I'm curious to get your opinion from a legal POV.
I often think that one of the issues is that (on purpose or not) these crimes are either charged incorrectly and/or the wrong people are charged with the crime. I think the main reason for the exoneration was that they showed the gun Rice had and a real gun side by side and I can see where it would legitimately be tough to tell them apart*.
It's not clear to me why the dispatcher wasn't charged. S/He left out a crucial piece of information that, was it not omitted, might have resulted in a very different outcome.

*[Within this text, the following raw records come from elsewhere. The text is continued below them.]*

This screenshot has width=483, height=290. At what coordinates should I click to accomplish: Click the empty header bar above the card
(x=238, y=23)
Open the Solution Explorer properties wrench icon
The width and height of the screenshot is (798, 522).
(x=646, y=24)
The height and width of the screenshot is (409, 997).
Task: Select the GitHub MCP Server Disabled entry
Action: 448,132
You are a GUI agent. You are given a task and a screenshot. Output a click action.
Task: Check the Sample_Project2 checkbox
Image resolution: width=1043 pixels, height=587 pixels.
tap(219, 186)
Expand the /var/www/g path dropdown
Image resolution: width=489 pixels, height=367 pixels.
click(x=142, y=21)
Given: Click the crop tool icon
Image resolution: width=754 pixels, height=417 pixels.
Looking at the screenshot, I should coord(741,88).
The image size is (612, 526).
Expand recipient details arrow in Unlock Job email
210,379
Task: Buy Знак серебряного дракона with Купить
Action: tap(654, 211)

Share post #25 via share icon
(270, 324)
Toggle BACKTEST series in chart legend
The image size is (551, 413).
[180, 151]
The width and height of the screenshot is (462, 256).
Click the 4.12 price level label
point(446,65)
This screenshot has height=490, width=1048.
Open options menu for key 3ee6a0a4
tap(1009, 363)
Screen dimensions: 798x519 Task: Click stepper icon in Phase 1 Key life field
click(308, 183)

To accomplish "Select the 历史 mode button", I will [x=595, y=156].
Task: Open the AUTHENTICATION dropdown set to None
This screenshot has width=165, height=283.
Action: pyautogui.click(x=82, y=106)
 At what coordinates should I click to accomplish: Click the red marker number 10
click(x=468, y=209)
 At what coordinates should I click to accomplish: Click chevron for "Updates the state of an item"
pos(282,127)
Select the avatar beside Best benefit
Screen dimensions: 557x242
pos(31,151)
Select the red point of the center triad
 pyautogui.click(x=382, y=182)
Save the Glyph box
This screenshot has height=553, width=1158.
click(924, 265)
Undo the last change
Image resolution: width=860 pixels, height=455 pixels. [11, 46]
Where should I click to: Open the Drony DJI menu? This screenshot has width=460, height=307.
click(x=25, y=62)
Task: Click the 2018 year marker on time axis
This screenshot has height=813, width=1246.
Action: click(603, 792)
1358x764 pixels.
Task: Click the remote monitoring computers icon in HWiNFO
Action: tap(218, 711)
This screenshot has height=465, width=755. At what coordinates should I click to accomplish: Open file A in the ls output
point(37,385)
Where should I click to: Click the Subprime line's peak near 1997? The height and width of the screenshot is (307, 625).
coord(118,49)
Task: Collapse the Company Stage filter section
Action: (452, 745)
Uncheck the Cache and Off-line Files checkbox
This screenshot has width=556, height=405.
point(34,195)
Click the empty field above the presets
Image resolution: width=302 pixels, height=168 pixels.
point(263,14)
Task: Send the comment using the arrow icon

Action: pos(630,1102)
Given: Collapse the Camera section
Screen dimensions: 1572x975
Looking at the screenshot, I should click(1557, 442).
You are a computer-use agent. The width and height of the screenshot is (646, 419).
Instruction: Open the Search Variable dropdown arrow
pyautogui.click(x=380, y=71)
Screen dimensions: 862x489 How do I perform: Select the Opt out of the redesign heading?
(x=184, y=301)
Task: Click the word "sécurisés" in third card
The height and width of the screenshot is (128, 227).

Do you think the dispatcher should have been held culpable? https://goo.gl/photos/YFH6JicGaYRGvGiY9
* I *not* saying that there isn't a systematic issue. I have a teen age nephew and it's scary to me that if here's in the wrong place, facing the wrong person he could be injured or killed because ssomeone felt "their lives were in danger". I'm talking specifcally bout the Tamir Rice
The biggest problem is that the prosecutor went into the grand jury determined NOT to get an indictment. His presentation was sloppy and omitted a number of issues.
The officers put themselves into perceived imminent danger. This is an issue that needs to be addressed. The dispatcher's omission made things worse, but I don't think it's an error that is prosecutable.
Ah, but, as you know, the Grand Jury system is not designed to get to the truth, but merely to confirm that the prosecutor has adequate evidence to hold someone over for trial. Which presupposes that the prosecutor is trying to get that confirmation.
The system should have an independent prosecutor for police defendants, given the regular interaction between the ordinary prosecutor and the police.